Economics Is A Study Of Reality
Morality, it could be argued, represents the way people would like the world to work—whereas economics represents how it actually does work. (Page 11)
Pay Attention To Incentives
Incentives are the cornerstone of modern life. The conventional wisdom is often wrong. Dramatic effects often have distant, even subtle, causes. "Experts"—from criminologists to real-estate agents—use their informational advantage to serve their own agenda. Knowing what to measure and how to measure it makes a complicated world much less so. (Page 12)
All Conflict Is Driven by Internal Desire and Societal Norms
It is worth remembering that Adam Smith, the founder of classical economics, was first and foremost a philosopher. It wasn’t just the numbers that interested him. It was the human effect, the fact that economic forces were vastly changing the way a person thought and behaved in a given situation. Smith’s true subject was the friction between individual desire and societal norms.Smith held that the answer lay in our ability to put ourselves in the position of a third person, an impartial observer, and in this way to form a notion of the objective merits of a case. (Page 13)
We Oversimplify To Save Mental Exhaustion
It was John Kenneth Galbraith, the hyper-literate economic sage who coined the phrase “conventional wisdom.” He did not consider it a compliment.“Economic and social behaviors,” Galbraith continued, “are complex, and to comprehend their character is mentally tiring.
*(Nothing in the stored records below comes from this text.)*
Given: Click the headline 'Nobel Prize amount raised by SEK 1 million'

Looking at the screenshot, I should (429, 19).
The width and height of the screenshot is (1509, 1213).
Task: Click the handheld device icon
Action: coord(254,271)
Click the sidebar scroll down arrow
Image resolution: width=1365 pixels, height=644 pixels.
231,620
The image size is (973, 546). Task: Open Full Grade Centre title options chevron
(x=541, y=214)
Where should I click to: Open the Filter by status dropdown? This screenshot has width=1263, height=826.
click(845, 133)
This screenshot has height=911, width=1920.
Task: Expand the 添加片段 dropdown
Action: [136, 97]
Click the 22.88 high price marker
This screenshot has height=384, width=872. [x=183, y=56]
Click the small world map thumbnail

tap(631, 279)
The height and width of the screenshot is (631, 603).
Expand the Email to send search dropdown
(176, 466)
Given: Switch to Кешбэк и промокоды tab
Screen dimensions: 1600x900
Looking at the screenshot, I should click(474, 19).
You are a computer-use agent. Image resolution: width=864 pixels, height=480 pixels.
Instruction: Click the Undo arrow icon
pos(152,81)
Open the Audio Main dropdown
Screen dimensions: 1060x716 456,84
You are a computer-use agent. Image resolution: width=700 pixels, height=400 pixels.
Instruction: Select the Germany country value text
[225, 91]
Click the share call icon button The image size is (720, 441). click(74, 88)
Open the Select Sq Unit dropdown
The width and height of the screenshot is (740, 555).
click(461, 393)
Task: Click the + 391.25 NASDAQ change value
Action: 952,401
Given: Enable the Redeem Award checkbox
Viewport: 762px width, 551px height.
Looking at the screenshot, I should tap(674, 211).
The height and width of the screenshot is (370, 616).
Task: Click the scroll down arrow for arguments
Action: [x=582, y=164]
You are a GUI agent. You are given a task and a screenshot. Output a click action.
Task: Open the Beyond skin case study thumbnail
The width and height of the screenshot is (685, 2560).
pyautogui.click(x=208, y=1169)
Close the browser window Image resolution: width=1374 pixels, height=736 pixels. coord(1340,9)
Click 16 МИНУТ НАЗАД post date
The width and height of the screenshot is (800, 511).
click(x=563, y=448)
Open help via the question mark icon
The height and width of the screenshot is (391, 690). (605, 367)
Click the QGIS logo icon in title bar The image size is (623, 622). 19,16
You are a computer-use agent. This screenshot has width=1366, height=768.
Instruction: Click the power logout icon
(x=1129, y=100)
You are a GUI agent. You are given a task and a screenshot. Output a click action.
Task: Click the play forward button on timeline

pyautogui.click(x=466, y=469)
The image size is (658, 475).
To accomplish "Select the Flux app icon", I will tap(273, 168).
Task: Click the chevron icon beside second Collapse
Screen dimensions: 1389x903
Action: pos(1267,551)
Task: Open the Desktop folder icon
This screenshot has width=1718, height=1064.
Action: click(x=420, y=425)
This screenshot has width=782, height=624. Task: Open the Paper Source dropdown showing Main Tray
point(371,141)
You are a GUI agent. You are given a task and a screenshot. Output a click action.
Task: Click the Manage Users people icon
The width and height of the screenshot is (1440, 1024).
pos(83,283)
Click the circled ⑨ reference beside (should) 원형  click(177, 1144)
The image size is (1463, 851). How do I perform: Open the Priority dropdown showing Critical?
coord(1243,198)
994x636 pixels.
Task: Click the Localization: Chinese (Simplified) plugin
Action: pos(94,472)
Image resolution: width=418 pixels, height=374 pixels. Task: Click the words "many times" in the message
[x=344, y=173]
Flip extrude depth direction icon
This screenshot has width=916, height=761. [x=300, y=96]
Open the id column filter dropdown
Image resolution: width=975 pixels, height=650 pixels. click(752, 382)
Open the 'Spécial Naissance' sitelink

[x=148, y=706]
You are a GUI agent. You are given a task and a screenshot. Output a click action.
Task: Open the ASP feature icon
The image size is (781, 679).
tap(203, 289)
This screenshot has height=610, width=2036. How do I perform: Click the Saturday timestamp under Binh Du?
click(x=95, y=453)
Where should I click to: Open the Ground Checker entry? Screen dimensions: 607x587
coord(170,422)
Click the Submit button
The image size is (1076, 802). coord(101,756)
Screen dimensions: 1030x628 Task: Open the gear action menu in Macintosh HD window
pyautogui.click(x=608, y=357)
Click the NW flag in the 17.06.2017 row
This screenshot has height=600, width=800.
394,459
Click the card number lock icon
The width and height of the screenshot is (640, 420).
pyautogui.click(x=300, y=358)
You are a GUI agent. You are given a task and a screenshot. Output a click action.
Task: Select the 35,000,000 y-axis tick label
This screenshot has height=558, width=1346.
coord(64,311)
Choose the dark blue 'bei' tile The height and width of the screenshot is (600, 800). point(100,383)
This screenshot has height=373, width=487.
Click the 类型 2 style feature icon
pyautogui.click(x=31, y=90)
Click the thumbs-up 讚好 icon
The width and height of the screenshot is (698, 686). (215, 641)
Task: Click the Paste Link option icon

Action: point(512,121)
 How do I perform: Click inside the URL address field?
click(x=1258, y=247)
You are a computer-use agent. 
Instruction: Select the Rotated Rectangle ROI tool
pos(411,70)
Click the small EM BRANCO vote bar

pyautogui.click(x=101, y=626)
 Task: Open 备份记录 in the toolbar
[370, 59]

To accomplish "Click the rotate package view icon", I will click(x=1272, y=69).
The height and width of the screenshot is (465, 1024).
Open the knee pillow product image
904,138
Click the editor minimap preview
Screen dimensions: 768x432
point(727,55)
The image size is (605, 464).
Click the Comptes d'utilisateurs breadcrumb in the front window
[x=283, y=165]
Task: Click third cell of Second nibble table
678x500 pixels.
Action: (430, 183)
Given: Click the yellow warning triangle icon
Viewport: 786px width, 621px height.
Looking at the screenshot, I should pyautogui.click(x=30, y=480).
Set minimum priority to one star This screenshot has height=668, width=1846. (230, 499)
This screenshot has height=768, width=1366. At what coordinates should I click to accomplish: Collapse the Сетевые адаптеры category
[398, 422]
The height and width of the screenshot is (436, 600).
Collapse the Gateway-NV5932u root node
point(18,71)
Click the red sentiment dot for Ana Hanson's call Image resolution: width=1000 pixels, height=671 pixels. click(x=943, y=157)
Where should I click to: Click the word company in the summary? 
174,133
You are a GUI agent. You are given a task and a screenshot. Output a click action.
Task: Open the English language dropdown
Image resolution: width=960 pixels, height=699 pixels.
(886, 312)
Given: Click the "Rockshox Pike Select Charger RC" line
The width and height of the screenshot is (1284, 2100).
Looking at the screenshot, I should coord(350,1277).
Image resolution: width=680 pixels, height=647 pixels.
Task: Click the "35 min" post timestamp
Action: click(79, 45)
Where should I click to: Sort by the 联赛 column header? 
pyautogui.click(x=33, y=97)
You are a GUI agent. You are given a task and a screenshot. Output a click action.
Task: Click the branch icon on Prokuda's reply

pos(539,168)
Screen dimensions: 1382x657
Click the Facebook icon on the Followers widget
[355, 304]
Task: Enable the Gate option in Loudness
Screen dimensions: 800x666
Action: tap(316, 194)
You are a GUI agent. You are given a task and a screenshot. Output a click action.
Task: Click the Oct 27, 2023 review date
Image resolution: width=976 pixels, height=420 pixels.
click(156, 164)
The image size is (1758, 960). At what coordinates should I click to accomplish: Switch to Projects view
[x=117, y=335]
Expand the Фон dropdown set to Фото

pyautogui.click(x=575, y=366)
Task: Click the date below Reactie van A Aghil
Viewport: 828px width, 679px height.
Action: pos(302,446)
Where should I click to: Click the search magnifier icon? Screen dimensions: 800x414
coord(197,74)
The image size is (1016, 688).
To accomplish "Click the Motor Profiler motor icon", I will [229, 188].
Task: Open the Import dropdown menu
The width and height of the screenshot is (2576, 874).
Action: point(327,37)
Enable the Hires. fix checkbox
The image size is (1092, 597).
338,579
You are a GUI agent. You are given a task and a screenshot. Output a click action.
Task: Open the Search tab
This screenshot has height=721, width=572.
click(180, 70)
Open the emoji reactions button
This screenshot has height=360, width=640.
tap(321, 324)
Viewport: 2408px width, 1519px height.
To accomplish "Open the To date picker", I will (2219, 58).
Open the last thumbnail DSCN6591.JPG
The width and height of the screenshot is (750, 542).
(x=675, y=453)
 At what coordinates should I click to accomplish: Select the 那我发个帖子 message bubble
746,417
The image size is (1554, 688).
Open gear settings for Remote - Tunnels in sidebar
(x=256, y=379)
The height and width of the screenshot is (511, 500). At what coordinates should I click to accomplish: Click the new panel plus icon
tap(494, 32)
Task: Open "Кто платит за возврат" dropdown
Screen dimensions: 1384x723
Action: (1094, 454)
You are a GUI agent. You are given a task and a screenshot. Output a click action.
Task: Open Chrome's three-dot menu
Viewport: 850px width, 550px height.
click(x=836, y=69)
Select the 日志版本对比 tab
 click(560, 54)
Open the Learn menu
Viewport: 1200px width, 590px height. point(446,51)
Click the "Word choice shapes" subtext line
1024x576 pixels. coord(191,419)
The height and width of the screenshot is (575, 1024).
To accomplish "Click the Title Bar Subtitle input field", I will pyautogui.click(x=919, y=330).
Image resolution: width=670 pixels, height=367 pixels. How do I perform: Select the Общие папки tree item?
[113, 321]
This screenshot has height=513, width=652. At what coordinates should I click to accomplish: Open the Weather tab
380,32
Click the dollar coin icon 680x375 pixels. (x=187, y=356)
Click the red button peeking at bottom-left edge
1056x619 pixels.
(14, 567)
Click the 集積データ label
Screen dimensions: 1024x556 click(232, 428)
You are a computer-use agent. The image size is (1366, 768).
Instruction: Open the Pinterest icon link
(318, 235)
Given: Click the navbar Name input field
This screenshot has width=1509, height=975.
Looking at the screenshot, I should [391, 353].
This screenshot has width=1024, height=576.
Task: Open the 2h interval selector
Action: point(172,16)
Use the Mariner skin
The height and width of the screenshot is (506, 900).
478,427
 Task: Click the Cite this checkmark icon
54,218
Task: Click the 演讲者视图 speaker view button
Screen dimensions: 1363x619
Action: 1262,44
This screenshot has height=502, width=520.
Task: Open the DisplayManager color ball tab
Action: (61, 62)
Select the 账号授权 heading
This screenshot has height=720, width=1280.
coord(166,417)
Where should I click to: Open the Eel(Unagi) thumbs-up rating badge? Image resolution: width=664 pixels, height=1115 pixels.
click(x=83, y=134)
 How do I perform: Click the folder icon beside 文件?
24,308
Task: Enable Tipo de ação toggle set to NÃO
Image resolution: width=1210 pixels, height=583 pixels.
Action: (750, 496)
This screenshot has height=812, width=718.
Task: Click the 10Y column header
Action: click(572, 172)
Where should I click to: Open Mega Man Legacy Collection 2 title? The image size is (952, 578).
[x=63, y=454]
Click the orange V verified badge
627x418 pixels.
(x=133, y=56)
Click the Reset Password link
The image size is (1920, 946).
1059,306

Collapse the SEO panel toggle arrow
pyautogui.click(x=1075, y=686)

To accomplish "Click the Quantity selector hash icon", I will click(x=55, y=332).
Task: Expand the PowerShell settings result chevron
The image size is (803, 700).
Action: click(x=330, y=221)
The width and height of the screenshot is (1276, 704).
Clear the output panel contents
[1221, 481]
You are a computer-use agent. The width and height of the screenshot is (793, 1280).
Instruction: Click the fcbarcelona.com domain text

Therefore, we adhere, as though to a raft, to those ideas which represent our understanding.” (Page 85)
Experts Are Deceived By Self-Interest
It may be sad but not surprising to learn that experts... can be self-interested to the point of deceit. But they cannot deceive on their own. Journalists need experts as badly as experts need journalists. Every day there are newspaper pages and television newscasts to be filled, and an expert who can deliver a jarring piece of wisdom is always welcome. Working together, journalists and experts are the architects of much conventional wisdom. (Page 87)
Listerine is Gross
Listerine... was invented in the nineteenth century as a powerful surgical antiseptic. It was later sold in distilled form as a floor cleaner and a cure for gonorrhea. But it wasn’t a runaway success until the 1920s, when it was pitched as a solution for chronic halitosis. Bad breath was not conventionally considered such a catastrophe. But Listerine changed that. In just seven years, the company’s revenues rose from $115,000 to more than $8 million. (Page 87)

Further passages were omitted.